Placebo dapat merangsang kemampuan tubuh seseorang untuk dapat memperbaiki dirinya sendiri setelah diberi sugesti yang memadai seperti “ini obat bagus”_pasien percaya kepada dokter yang memberikan resep, sehingga ia lebih tenang (rileks) dan tidak tegang. Dengan itu kesembuhan bisa terjadi.
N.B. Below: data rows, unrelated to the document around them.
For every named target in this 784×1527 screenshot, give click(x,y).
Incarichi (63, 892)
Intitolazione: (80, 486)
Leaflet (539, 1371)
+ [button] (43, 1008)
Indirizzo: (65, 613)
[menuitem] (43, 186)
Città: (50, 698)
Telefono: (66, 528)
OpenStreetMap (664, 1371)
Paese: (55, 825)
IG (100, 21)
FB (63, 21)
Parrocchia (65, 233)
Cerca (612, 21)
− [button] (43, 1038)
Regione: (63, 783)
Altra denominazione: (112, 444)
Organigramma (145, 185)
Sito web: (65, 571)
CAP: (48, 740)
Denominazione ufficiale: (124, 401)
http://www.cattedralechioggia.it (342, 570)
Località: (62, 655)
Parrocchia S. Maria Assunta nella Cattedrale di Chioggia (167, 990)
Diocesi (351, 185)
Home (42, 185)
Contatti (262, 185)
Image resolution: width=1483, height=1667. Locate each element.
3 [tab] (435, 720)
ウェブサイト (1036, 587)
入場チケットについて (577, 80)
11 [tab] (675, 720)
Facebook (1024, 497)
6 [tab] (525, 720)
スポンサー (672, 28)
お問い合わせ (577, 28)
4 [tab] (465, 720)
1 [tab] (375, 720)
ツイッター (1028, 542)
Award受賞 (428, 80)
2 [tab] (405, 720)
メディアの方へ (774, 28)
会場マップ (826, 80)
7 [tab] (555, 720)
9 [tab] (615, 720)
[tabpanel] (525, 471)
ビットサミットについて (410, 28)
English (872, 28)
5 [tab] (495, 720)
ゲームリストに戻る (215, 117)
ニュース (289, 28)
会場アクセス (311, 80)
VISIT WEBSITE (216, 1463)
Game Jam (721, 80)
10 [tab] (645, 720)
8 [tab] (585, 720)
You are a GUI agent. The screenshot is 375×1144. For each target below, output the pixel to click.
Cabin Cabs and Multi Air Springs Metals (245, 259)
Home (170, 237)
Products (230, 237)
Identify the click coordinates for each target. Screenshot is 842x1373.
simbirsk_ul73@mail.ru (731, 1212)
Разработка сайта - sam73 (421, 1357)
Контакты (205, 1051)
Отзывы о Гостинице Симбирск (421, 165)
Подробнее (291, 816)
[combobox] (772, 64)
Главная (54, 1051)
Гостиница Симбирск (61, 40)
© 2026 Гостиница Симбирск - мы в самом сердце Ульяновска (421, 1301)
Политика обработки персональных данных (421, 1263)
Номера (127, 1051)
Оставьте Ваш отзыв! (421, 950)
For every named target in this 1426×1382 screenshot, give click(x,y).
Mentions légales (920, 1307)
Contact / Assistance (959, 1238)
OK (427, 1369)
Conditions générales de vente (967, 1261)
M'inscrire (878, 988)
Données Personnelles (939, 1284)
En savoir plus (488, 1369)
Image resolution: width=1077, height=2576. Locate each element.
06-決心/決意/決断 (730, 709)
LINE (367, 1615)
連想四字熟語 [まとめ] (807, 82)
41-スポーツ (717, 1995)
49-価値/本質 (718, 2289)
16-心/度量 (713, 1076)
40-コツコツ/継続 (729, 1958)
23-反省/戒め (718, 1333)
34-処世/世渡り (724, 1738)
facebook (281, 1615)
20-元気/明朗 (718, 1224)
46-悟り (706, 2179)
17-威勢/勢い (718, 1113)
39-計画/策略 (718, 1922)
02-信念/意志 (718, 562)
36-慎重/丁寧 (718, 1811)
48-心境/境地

Penelitian menunjukkan bahwa tidak sedikit pasien yang menderita penyakit namun kemudian bisa sembuh dengan sendirinya. Ini proses penyembuhan oleh tubuhnya sendiri, melalui potensi yang ada pada tubuh manusia yang menyimpan berjuta misteri. Fakta menunjukkan bahwa placebo tidak akan menimbulkan dampak fisiologis sama sekali jika pasien tahu bahwa itu obat bohongan. Dalam hal ini kepercayaan sangat berperan.
Jadi terapi placebo itu lebih merupakan penyembuhan melalui proses psikologis. Sesungguhnya penyembuhan ini dapat berhasil bukan berkat mukjizat atau keampuhan tablet atau obat bohongan tersebut. Namun efek placebo tidak selalu permanen; ini sangat tergantung dari persepsi sang pasien sendiri.